As Vergano writes in his article,
That matters, because, "as almost anyone having practical experience with computers will have experienced, heat is an enemy of computation," they note. So, they argue, since the stars where these computer-dependent aliens arose will slowly be burning up (our sun will turn into a red giant in 5 billion years, for example), the places where extraterrestrials will slowly migrate to, and perhaps build space colonies, is the place where computers are most comfortable. That would be in the cold depths of space at the edge of galaxies, far from the fiery stars.You can read the entire USA Today article here.
SETI, Cirkovic and Bradbury charge, is "fundamentally flawed" because it looks for signals from aliens from nearby sun-like stars. "Outward migration of advanced technological species should be taken into account in future practical SETI projects," they write. "The true test here would be to detect signs of astro-engineering efforts at the outskirts of nearby spiral galaxies."

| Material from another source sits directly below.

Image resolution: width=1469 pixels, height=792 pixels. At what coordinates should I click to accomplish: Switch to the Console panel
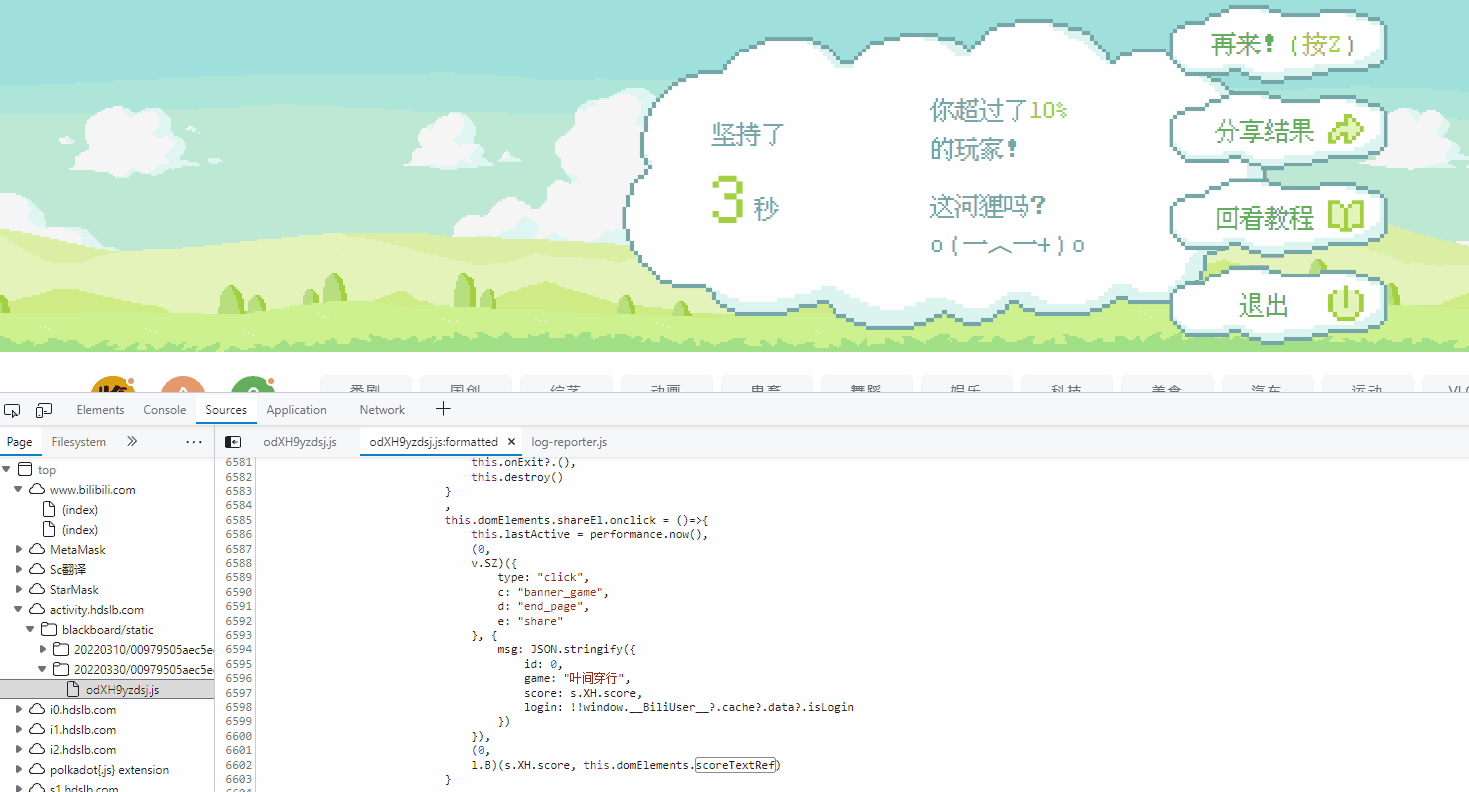[x=164, y=409]
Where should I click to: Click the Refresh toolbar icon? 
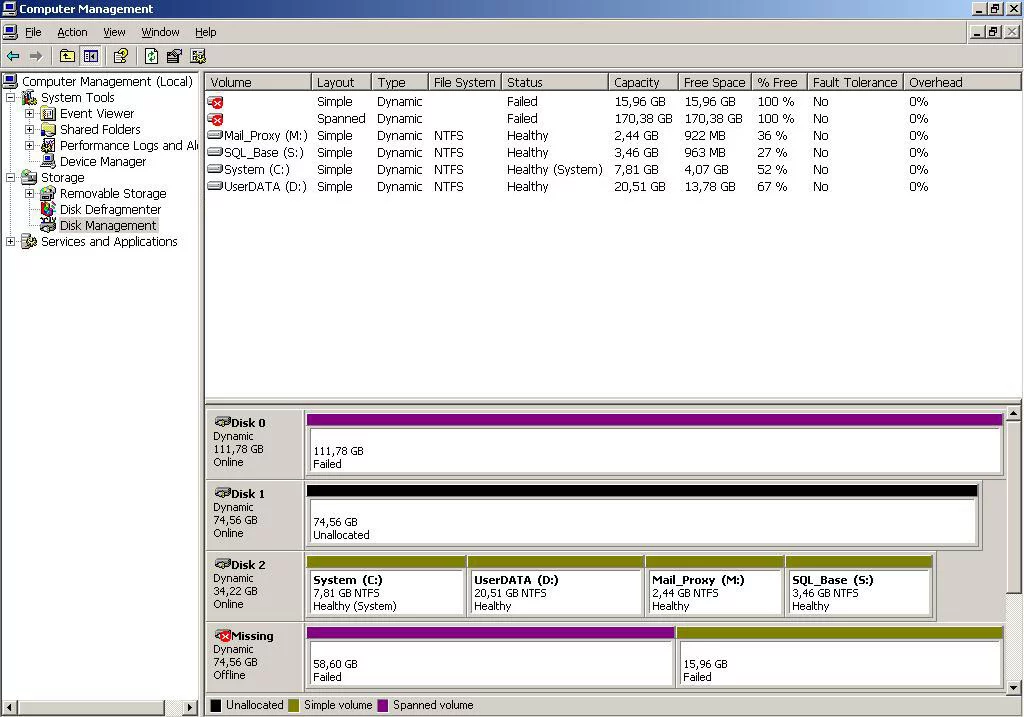pyautogui.click(x=151, y=57)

Shostak, of the SETI Institute, agrees that intelligent aliens likely are dependent on computers, or are computers themselves. But the assumption that computational efficiency will drive aliens ever outward, overriding any other goal, is a big one, he says. "It's a clever idea, but more than likely to be wrong."
Not sure about the mention of the Uplift series in the first paragraph ...
I would have used Vernor Vinge's A Fire Upon the Deep, which even though it included the fictional 'zones of thought', still had the element of migration towards intergalactic space being beneficial for more highly advanced civilizations.
This idea doesn't significantly reduce the silliness of SETI: intelligences trying to eke out better energy efficiency by reaching ultracold interstellar space that leave whole stars to spill their energy into space rather than Dyson Spheres? Not terribly plausible.